Auf Reaktionen auf die beeindruckende Rede des bulgarischen Staatschefs musste man in Bulgarien ein paar Tage warten. Und es meldete sich nicht die Politik als erste. Die Präsidentenrede spaltet die Öffentlichkeit in Bulgarien. Während die sozialistische Opposition und ihre Anhänger von einer „zu kritischen Rede gegen Moskau“ sprechen, loben die Konservativen den Staatschef für seine „visionäre Betrachtung Europas“. Der frühere Sozialistenchef Michael Mikow kommentierte, die Rede des Präsidenten drücke seine „beschämende und dienerische Haltung“ gegenüber dem Westen aus. Der Co-Vorsitzende der mitregierenden Patriotischen Front Krassimir Karakatschanow betonte seinerseits, es sei nicht angebracht, dass der bulgarische Staatschef „kritischer als der amerikanische Präsident“ gegenüber Russland sei, während die Ukraine und Russland „keine 1000 Kilometer“ von Bulgarien entfernt seien und „wir ausbalancierter“ sein sollten.
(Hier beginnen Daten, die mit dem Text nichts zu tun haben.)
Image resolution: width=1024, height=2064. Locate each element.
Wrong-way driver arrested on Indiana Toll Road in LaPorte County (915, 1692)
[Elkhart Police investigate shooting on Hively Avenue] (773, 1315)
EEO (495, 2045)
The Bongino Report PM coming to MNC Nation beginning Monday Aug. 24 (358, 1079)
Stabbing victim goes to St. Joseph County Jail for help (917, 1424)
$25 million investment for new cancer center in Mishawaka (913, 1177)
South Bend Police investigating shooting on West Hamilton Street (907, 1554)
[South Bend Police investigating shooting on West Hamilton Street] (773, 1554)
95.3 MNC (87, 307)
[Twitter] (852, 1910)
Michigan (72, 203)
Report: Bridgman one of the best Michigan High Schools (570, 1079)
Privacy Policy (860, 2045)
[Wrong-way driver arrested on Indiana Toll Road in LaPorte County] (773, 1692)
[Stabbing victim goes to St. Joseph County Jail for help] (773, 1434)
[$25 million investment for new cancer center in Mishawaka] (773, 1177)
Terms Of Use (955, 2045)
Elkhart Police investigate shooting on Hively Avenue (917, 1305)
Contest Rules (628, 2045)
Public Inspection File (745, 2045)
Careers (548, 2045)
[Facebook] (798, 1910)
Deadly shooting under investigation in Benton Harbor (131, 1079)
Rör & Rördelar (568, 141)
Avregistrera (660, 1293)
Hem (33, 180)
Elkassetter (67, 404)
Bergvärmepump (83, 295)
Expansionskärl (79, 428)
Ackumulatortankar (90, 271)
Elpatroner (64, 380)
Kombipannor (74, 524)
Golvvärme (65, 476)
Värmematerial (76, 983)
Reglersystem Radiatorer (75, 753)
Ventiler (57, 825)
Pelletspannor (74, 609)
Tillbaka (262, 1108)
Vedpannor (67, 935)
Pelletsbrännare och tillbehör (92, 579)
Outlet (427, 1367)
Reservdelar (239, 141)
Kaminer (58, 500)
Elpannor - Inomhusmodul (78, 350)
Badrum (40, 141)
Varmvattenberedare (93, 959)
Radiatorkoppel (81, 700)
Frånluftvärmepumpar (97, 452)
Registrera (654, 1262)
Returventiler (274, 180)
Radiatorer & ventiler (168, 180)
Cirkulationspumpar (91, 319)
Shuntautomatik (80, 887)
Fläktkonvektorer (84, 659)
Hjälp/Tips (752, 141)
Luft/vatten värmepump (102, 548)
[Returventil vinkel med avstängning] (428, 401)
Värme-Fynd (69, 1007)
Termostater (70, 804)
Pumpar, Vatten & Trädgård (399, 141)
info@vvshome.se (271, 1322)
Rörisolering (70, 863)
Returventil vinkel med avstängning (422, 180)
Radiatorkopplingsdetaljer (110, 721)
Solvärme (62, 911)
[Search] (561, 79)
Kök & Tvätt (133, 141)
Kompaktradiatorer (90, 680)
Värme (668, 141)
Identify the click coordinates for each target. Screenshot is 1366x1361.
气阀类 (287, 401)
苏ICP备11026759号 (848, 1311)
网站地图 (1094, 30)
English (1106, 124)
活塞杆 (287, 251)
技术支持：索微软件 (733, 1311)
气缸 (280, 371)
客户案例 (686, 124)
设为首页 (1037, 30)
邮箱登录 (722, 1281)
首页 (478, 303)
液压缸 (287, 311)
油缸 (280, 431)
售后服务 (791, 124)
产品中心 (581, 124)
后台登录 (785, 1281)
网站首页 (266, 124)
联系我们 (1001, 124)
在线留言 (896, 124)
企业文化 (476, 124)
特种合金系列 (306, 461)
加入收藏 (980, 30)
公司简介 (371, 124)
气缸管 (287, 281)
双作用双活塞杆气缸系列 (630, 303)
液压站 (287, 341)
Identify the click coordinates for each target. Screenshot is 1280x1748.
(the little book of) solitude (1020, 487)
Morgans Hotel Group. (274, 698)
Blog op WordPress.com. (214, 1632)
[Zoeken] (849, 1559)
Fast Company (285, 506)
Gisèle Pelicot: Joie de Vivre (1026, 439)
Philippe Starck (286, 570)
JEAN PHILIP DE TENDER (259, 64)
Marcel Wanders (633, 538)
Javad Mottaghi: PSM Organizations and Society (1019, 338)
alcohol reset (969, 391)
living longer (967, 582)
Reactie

Diese kritischen Worte kamen beim konservativen Reformblock, der ebenfalls in der bulgarischen Regierung sitzt, gar nicht gut an. Russland sei nicht der Schwerpunkt der Präsidentenrede, argumentierten sie. Darüber hinaus spreche die breite Unterstützung der Europaabgeordneten für die Resonanz der Ansprache.
Bulgariens Staatspräsident Rossen Plewneliew hat sich für die Fortsetzung der Russland-Sanktionen ausgesprochen. Da er zuvor bekannt gegeben hatte, dass er für eine zweite Amtszeit nicht zur Verfügung steht, deuteten die politischen Beobachter in Bulgarien die deutlichen Worte des Staatschefs als Ausdruck seiner wiedererlangten politischen Freiheit. Er stehe nicht mehr im Schatten der Regierungspartei, die ihn vor fünf Jahren für das höchste Amt im Land nominiert hatte, und dürfe deshalb wesentlich offener reden, als es sich etwa Ministerpräsident Borissow in der komplizierten geopolitischen Situation im In- und Ausland erlauben könne. In der Tat – die Russland-Sanktionen scheinen, mittlerweile auf wackeligen Füßen zu stehen, nachdem sich Frankreich, Deutschland und Ungarn für ihre Aufhebung ausgesprochen haben. Da ist Bulgarien anderer Meinung und sie korrespondiert viel zu stark mit der Meinung über dem großen Teich.
Die unerwartete Deutlichkeit der Präsidentschaftsrede in Straßburg hat vermutlich auch einen ganz anderen Aspekt. So bereitet sich Plewneliew laut Beobachtern in Sofia auf eine politische Karriere inder EUvor, nachdem er Anfang nächsten Jahres das Amt des Präsidenten an seinen Nachfolger abtritt. Ob das so ist, müssen wir abwarten.